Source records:
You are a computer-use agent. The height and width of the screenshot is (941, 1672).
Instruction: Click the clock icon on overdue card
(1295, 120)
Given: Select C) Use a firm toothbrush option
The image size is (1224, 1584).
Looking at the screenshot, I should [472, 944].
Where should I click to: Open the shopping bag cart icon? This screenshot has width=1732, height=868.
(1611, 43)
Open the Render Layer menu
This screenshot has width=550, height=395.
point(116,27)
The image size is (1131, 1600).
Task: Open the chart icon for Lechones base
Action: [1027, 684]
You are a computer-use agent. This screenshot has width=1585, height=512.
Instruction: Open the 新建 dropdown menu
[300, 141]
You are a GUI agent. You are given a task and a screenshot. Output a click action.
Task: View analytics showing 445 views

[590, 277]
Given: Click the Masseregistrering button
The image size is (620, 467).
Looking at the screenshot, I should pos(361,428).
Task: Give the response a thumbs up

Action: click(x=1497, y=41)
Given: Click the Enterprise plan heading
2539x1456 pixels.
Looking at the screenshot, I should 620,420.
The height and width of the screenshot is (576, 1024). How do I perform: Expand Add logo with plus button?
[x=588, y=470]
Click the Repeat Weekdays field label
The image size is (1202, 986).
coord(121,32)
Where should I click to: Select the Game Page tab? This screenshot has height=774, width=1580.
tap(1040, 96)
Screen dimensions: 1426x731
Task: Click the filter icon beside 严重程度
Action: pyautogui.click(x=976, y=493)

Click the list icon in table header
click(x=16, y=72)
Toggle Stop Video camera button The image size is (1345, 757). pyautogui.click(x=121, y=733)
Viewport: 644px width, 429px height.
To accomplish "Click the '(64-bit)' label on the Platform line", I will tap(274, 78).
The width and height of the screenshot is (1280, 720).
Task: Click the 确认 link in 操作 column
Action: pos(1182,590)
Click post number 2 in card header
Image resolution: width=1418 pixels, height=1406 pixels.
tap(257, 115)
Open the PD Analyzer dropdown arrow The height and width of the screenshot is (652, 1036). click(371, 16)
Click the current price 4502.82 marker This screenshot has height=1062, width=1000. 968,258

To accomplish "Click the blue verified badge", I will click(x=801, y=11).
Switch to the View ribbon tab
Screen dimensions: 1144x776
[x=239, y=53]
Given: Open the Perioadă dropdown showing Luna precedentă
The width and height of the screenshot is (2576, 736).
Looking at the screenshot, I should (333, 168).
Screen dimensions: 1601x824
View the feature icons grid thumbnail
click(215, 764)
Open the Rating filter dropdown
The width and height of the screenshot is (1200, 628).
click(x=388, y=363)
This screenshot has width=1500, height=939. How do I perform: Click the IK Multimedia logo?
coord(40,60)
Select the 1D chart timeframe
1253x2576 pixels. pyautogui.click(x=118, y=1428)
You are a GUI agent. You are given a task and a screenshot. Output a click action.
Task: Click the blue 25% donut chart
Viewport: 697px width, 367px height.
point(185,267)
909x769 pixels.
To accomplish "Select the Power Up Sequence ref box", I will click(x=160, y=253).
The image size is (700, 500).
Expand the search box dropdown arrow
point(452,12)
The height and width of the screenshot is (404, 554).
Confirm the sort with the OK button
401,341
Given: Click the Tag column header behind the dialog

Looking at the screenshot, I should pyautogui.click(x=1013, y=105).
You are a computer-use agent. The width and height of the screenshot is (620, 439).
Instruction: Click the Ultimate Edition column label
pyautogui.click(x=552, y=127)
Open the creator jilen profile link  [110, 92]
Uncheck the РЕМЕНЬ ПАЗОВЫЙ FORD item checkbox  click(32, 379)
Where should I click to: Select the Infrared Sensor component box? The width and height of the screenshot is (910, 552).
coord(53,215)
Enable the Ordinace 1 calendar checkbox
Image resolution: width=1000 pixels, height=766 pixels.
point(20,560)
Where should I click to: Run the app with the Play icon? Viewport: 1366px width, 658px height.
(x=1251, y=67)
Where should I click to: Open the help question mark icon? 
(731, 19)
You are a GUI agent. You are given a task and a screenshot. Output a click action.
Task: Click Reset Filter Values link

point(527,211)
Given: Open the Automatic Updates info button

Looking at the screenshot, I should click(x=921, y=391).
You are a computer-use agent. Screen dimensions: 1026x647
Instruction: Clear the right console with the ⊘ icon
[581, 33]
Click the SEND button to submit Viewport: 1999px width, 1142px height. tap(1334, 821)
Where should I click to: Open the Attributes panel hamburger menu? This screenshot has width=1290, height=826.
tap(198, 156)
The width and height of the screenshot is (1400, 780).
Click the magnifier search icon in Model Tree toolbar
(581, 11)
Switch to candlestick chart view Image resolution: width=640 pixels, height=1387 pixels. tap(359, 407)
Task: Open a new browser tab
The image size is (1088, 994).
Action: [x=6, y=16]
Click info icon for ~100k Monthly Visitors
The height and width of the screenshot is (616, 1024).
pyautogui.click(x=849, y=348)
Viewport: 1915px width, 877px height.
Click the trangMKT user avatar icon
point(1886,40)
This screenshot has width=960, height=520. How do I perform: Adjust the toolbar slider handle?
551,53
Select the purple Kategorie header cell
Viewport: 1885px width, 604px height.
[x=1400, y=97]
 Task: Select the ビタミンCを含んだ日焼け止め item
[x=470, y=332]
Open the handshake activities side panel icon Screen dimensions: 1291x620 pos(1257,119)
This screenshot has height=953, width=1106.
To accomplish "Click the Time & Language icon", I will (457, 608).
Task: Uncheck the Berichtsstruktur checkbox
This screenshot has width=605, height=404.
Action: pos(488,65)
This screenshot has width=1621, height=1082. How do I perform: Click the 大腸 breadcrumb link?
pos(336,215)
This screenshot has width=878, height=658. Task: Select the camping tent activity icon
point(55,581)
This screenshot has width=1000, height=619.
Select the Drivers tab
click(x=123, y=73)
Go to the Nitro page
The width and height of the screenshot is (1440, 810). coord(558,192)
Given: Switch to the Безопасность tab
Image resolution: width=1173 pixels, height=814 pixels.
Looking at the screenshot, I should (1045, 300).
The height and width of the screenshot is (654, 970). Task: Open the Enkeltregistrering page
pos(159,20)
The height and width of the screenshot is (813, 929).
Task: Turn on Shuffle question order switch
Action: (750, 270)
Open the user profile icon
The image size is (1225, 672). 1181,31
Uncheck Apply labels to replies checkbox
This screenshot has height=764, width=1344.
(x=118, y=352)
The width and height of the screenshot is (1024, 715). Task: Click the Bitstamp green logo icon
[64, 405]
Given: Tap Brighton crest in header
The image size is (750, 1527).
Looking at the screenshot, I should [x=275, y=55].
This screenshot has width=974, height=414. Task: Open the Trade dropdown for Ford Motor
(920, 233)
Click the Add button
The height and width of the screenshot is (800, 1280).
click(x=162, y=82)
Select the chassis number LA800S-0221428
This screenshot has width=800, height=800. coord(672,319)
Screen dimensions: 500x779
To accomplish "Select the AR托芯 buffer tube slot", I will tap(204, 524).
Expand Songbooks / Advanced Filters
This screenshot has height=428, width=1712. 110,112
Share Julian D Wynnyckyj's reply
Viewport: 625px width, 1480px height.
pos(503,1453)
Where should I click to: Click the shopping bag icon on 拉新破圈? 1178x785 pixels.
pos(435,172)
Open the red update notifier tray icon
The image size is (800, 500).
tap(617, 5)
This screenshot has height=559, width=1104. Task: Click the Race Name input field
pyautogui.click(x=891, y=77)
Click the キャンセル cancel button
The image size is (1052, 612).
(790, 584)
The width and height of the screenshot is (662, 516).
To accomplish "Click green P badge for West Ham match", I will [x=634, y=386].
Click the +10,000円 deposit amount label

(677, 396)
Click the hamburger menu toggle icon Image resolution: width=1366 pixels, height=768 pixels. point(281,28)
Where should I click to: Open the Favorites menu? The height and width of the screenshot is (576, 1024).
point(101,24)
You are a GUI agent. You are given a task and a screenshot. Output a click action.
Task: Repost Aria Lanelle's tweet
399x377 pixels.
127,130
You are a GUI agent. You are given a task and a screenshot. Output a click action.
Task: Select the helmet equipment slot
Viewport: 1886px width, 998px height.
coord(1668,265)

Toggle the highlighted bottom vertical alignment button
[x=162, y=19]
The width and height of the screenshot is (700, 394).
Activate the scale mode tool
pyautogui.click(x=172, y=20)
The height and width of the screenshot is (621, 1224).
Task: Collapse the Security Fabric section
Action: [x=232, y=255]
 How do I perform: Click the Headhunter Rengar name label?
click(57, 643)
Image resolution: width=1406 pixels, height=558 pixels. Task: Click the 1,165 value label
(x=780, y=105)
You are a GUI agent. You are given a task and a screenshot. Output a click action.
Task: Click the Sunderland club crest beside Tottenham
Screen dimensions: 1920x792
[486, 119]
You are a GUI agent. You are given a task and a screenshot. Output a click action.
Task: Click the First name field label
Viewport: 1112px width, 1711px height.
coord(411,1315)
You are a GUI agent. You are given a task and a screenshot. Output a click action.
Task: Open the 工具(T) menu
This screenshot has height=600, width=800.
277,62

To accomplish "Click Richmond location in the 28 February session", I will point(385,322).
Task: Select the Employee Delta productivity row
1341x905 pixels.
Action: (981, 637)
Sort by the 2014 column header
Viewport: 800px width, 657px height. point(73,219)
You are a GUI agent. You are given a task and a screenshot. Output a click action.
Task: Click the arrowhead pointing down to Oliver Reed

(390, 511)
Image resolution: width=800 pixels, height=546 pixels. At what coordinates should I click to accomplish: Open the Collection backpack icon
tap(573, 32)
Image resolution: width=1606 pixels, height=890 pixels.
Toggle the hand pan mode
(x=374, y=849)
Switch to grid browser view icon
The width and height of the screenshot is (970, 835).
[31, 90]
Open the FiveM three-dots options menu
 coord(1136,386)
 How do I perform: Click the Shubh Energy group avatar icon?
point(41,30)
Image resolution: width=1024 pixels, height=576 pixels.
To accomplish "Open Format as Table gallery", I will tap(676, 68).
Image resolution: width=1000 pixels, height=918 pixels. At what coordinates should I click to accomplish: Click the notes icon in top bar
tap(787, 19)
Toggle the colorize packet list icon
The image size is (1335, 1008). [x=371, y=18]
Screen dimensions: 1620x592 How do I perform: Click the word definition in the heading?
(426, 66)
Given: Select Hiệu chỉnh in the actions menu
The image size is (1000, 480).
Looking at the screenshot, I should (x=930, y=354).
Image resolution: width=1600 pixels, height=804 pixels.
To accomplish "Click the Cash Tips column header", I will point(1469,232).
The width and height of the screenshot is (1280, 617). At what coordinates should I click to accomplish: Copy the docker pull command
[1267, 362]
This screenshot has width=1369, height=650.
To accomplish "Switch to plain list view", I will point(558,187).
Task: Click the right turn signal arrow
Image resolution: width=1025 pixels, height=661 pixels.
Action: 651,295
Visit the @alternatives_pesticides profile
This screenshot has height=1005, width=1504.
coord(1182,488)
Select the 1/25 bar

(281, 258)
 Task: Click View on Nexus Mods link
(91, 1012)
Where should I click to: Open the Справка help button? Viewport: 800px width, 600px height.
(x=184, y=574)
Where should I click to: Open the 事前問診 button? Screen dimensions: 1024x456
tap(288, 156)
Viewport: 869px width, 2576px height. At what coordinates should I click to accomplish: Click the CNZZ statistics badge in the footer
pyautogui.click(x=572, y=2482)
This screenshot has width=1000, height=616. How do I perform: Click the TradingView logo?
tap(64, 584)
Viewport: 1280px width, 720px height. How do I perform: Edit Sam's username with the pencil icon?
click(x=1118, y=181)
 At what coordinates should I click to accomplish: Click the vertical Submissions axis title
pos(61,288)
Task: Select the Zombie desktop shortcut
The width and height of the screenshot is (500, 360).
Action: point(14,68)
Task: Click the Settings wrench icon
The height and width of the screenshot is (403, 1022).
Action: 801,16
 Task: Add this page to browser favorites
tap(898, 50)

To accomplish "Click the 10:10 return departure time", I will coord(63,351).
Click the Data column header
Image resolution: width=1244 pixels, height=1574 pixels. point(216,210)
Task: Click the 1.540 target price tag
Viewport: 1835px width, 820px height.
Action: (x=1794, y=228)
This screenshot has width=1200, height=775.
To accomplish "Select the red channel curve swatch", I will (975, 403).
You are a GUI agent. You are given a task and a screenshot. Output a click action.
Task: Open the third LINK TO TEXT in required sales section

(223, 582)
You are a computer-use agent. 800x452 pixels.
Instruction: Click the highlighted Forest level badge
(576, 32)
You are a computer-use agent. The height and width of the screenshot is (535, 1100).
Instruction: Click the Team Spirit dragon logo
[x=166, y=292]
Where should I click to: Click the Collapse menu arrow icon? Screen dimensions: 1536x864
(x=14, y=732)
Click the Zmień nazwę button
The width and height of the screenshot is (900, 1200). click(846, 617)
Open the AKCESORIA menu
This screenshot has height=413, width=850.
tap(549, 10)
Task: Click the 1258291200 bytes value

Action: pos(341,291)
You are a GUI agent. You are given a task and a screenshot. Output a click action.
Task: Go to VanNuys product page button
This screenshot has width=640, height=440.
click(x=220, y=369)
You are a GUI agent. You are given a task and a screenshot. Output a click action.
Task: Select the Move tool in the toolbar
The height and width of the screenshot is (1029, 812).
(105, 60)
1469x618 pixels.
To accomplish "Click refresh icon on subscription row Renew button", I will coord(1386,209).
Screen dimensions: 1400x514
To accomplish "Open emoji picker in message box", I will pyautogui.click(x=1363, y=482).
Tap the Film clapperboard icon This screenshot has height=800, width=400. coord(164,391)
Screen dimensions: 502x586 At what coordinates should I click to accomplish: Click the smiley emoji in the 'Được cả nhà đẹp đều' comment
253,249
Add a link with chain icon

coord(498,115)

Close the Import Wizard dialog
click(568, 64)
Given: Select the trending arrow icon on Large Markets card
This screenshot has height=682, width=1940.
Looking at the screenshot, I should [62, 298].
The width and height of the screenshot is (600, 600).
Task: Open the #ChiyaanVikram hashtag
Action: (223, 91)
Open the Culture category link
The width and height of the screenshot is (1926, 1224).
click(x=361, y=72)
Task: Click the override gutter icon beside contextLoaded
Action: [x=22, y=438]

→ **Task brief**: Take every line from the records above that has the word "crest" and copy it.

→ **Solution**:
Given: Tap Brighton crest in header
Task: Click the Sunderland club crest beside Tottenham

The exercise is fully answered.